According to Nancy Knowlton, Sant Chair for Marine Science at the Natural History Museum, the hall was designed to present a “wide-ranging vision of the ocean,” encompassing biology, history and conservation. “One of the primary goals was to strengthen the messages that all humans are connected to the ocean, that everything we do affects the ocean and that the ocean essentially needs our help,” she says.
“Portraits of Planet Ocean: The Photography of Brian Skerry,” one of the hall’s two temporary exhibitions, features 20 poignant images of life under the sea. Brian Skerry, an award-winning National Geographic photographer, has spent the last 30 years documenting the world’s most beautiful—and most imperiled—marine environments. Five of the photos in the exhibition (including the harp seal image below) were crowd-curated by visitors to Ocean Portal, Smithsonian’s online hub for ocean information.
The other temporary exhibition, “Fragile Beauty: The Art & Science of Sea Butterflies,” represents the collaboration of artist Cornelia Kubler Kavanagh (left) and biological oceanographer Gareth Lawson. “Fragile Beauty” features ethereal, larger-than-life sculptures of ocean pteropods, or “sea butterflies,” which are threatened by ocean acidification. These organisms have extremely delicate shells, which dissolve as the ocean becomes more acidic.

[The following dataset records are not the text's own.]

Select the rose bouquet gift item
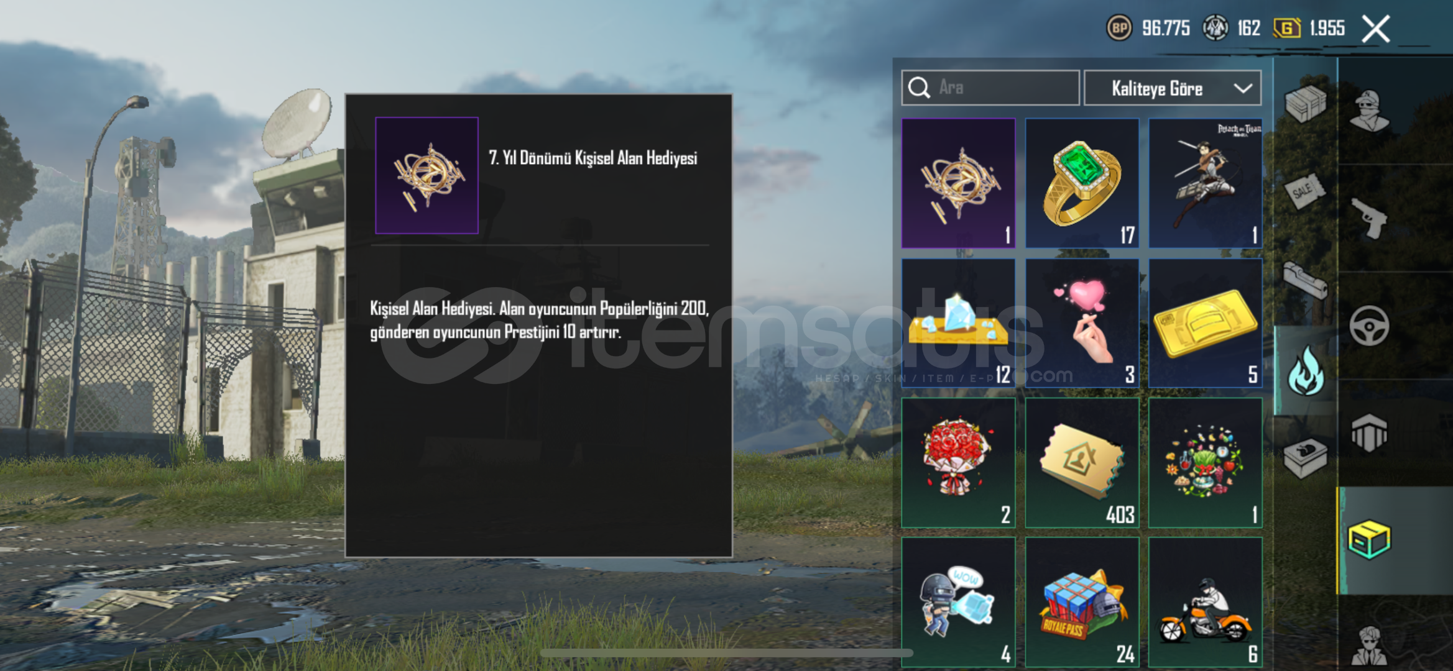 click(x=958, y=463)
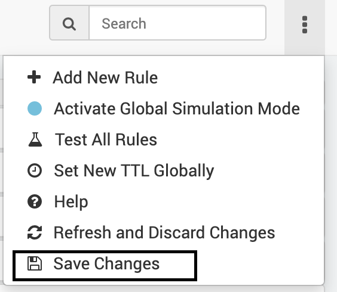Toggle the blue simulation mode circle

pyautogui.click(x=35, y=108)
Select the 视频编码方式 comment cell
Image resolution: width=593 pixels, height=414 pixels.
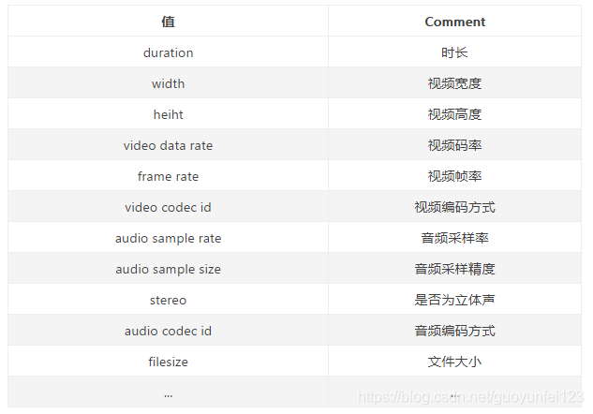click(x=454, y=207)
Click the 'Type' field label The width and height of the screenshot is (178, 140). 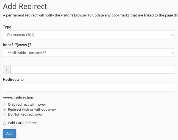7,27

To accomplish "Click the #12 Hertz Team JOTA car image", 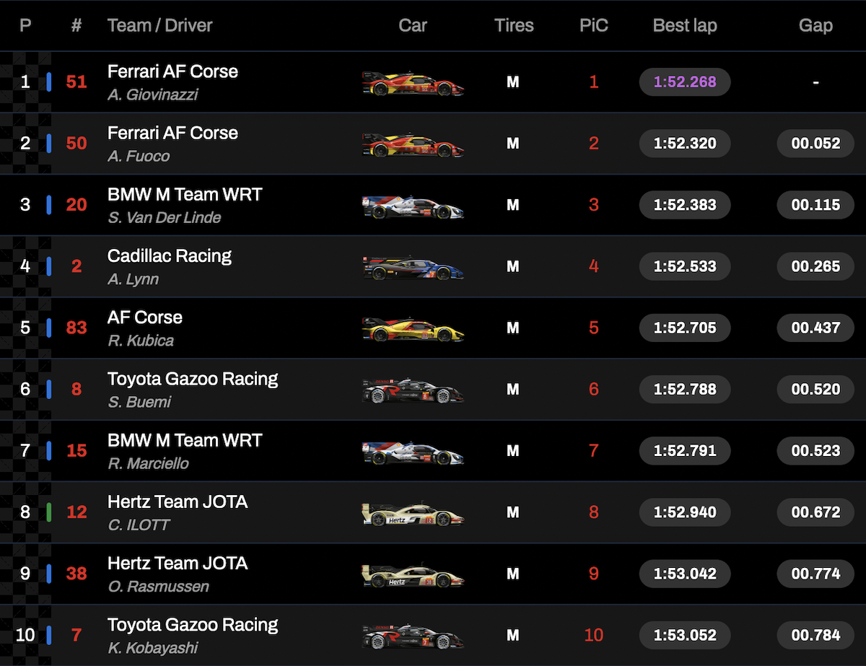I will tap(413, 514).
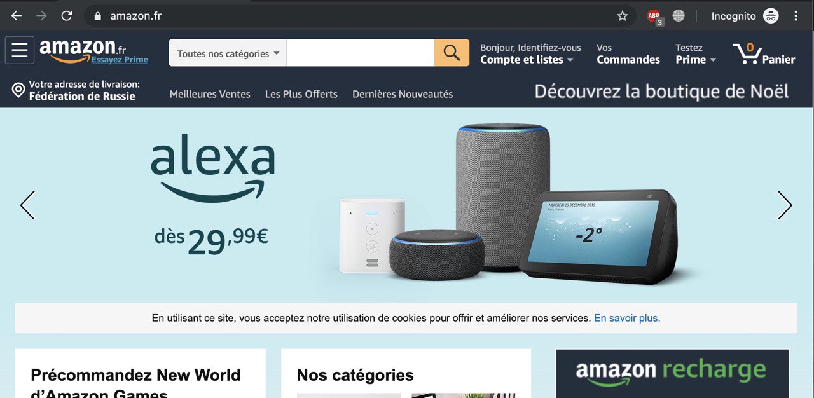Click the orange search magnifier button
Viewport: 814px width, 398px height.
452,53
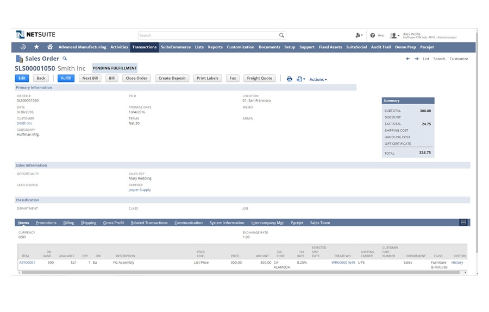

The Sant Ocean Hall’s permanent gallery was overhauled to emphasize humans’ ties to the ocean. The new exhibition, “Living on an Ocean Planet,” focuses on the six major threats to marine ecosystems—climate change, ocean acidification, pollution, habitat destruction, overfishing and invasive species—and what societies and individuals can do to address those threats. One section illustrates the concept of “shifting baselines” in ocean conservation: studies show that humans have lost sight of what is “natural” over time, as each successive generation lowers its standards for measuring the health of the world’s oceans. The centerpiece of “Living on an Ocean Planet” is a large-scale sculpture composed of trash collected on a remote Pacific atoll in a matter of hours.
But the narrative is not all negative. For each threat to marine life, the exhibition enumerates specific actions that ordinary people can take to protect and conserve the world’s oceans. ”We’ve learned that doom and gloom doesn’t work very well to motivate people,” says Knowlton. “It’s not hopeless. The whole idea is that we have time to address these problems.”